The vehicles need a soft field or dirt ground to land, but after landing, a larger vehicle such as a pick-up truck, needs to respond to recover the cart and pilot. The local operators have been using the east side of the airport to land.

Many licensed pilots in the aeronautical community feel using “ultra-lights” near an airport where aircraft are operating is dangerous because the powered parachutes don’t have a radio to communicate or be notified of the traffic of other airplanes in the area. The powered parachutes travel much slower than standard airplanes and are not as maneuverable in an emergency or urgent situations.

During the discussion, Oakdale Public Works Director Joe Leach stated there was nothing on file with the city prohibiting the operation of the powered parachutes at the airport.

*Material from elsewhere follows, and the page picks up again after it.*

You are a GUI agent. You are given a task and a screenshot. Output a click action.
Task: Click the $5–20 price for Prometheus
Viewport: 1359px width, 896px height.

Commissioner Richard Jorgensen asked Leach if any research or an opinion had been obtained from the FAA about the issue. When Leach said the FAA had not been contacted, Jorgensen made a motion to direct staff to contact the FAA.

The vote was 2-2 and did not pass. Member Kendra Peterson was not present at the meeting. Though it wasn’t presented as an Experimental Aircraft Association issue, Lee Delano is an active member of the EAA Chapter 90 in Oakdale. The EAA is an international aviation membership association that enjoys all types of airplanes, including experimental aircraft such as powered parachutes. Airport Commission members Kevin Benziger and Dennis Bailey, who cast the dissenting votes for the FAA input into the matter, are currently officers on the EAA board.

Another issue pointed out during discussion was Oakdale City Ordinance 3-20 that prohibits private vehicles, other than emergency and city service vehicles, from driving on, or crossing, the runway. Delano wished to see the ordinance modified so marked private vehicles with a beacon or flags could travel to the landed powered parachutes.

During his presentation, Delano admitted that he had been violating the ordinance when the powered parachutes were operating at the airport.

The commission eventually directed city staff to provide controlled keys of an access gate closest to the field area to allow private vehicle access so the runway wouldn’t need to be crossed.